:: WHAT YOU NEED TO DO ::
Reproduce the lines between the one holding "Task: Check the" and the one holding "point(50,266)", inclusive, copying them exactly.

──────

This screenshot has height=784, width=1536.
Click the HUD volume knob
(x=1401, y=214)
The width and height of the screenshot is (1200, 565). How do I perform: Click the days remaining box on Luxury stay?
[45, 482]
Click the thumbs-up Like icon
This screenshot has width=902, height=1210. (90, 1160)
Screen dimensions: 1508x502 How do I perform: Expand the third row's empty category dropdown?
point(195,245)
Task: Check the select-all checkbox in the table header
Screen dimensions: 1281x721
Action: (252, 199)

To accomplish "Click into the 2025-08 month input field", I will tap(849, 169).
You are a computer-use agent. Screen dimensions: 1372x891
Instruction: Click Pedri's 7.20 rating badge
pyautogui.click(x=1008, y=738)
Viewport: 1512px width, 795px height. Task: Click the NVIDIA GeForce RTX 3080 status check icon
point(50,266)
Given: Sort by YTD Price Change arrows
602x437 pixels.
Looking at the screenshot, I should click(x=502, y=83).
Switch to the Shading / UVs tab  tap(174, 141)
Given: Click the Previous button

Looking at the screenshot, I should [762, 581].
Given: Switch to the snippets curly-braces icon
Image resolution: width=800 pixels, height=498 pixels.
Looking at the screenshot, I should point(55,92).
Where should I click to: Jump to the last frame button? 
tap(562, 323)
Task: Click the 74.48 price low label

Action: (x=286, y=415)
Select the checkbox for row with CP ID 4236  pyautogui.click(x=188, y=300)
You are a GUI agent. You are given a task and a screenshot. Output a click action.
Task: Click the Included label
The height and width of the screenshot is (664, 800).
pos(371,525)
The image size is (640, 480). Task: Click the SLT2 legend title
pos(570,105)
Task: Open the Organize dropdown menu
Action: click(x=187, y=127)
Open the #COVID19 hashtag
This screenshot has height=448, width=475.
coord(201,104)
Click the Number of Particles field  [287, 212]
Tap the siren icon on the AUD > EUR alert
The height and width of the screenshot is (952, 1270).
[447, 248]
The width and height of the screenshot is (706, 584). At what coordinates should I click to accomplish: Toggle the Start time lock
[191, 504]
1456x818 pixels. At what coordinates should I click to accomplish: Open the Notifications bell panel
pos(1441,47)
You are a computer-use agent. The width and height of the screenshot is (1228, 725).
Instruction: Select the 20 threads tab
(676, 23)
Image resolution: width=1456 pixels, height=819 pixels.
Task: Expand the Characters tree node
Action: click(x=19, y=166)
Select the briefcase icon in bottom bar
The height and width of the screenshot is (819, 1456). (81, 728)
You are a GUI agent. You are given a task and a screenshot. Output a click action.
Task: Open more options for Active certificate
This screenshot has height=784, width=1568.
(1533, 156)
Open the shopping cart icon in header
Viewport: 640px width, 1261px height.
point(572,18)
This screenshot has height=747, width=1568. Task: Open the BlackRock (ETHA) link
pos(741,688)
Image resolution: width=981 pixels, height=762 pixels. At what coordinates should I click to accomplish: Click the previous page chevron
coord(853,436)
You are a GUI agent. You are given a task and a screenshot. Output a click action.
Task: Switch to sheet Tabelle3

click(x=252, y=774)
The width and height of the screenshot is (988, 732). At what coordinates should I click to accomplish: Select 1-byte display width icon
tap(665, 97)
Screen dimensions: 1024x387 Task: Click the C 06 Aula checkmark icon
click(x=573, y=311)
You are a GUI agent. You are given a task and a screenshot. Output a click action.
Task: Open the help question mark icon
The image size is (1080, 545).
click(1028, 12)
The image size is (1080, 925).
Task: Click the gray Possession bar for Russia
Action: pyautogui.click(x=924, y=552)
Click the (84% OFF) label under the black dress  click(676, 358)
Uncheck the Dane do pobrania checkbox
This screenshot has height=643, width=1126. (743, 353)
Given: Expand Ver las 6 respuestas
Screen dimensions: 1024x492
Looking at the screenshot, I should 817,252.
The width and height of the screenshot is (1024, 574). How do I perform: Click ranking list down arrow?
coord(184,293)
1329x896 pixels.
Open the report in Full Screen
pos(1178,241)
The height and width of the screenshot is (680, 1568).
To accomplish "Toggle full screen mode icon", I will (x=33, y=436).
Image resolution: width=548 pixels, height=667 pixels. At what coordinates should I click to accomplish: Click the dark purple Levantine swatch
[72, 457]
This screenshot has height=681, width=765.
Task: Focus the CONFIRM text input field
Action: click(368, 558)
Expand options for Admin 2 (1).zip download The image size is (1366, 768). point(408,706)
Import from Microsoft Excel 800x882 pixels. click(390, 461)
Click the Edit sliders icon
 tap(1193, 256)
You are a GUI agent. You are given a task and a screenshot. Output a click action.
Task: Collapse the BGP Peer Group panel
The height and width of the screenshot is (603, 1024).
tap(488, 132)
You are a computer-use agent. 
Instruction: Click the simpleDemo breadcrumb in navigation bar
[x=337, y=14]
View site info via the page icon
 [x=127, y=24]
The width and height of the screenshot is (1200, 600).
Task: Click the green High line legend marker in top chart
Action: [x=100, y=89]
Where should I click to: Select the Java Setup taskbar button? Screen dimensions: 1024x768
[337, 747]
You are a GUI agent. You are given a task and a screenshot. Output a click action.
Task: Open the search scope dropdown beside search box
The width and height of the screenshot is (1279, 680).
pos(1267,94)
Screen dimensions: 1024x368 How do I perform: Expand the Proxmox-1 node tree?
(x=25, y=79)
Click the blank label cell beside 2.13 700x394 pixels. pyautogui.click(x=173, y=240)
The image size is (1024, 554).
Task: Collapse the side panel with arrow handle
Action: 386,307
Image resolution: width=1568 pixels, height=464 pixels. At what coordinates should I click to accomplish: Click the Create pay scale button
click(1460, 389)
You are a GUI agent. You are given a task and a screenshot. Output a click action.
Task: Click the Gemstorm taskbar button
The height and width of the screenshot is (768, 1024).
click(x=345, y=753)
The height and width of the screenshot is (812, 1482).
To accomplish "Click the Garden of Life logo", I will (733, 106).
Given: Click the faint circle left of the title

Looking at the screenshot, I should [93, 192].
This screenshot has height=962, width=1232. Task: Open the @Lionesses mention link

──────

:: WORKED SOLUTION ::
Task: Check the select-all checkbox in the table header
Screen dimensions: 1281x721
Action: (252, 199)

To accomplish "Click into the 2025-08 month input field", I will tap(849, 169).
You are a computer-use agent. Screen dimensions: 1372x891
Instruction: Click Pedri's 7.20 rating badge
pyautogui.click(x=1008, y=738)
Viewport: 1512px width, 795px height. Task: Click the NVIDIA GeForce RTX 3080 status check icon
point(50,266)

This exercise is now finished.